Amor se Leva na Bolsa
(Conto de João Soares da Fonseca)
Reencontrar Helena me mostrou que a vida tem futuro na terra, embora não haja justiça debaixo do sol, porque o tempo não passa pra ela. Desde a conclusão da Filosofia que não nos víamos. E ela continua a mesma de duas décadas atrás. O rosto belo e o perfil de atleta se casaram nela e tanto deslumbram agora como deslumbravam há vinte anos.

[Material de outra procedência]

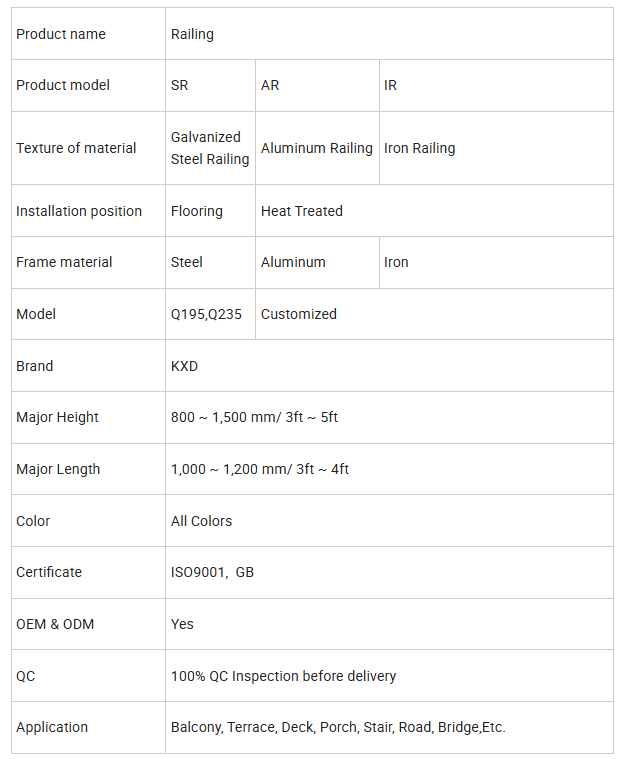Select the "Flooring" installation position cell

[197, 211]
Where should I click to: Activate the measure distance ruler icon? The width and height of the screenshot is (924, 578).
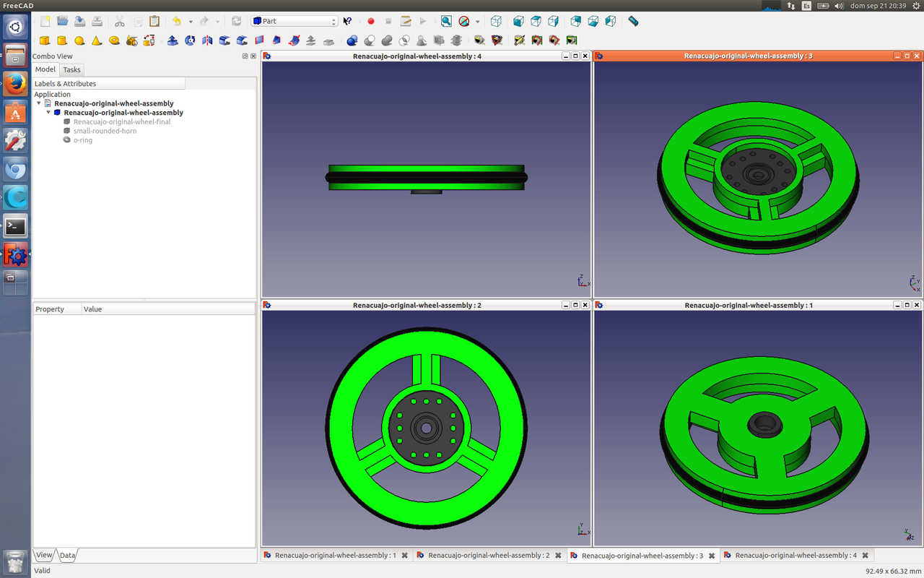[633, 22]
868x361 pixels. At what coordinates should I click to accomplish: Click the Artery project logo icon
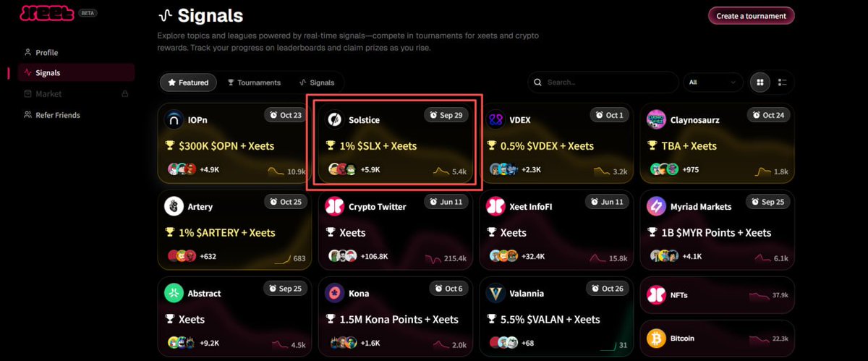point(174,206)
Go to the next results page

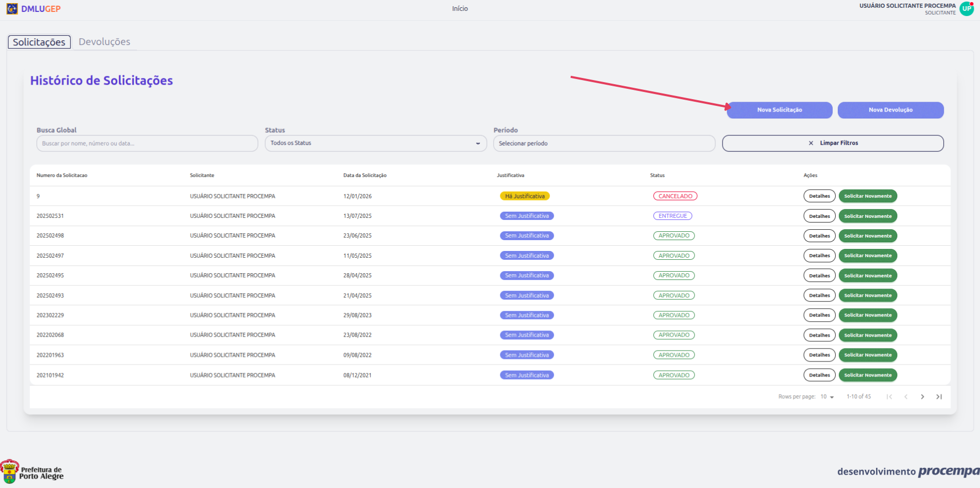point(922,397)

O reencontro se deu após um culto na igreja. Era noite, e eu perguntei, depois do abraço:
— É aí, me fala. Continua em Portugal?
— Sim, Lisboa. Como lá dizem, “Quem não viu Lisboa não viu coisa boa”.
— Voltou de vez?
— Nada. Só vim ver a família e comemorar os 90 anos de mamãe.
— Como está a vida do outro lado do Atlântico?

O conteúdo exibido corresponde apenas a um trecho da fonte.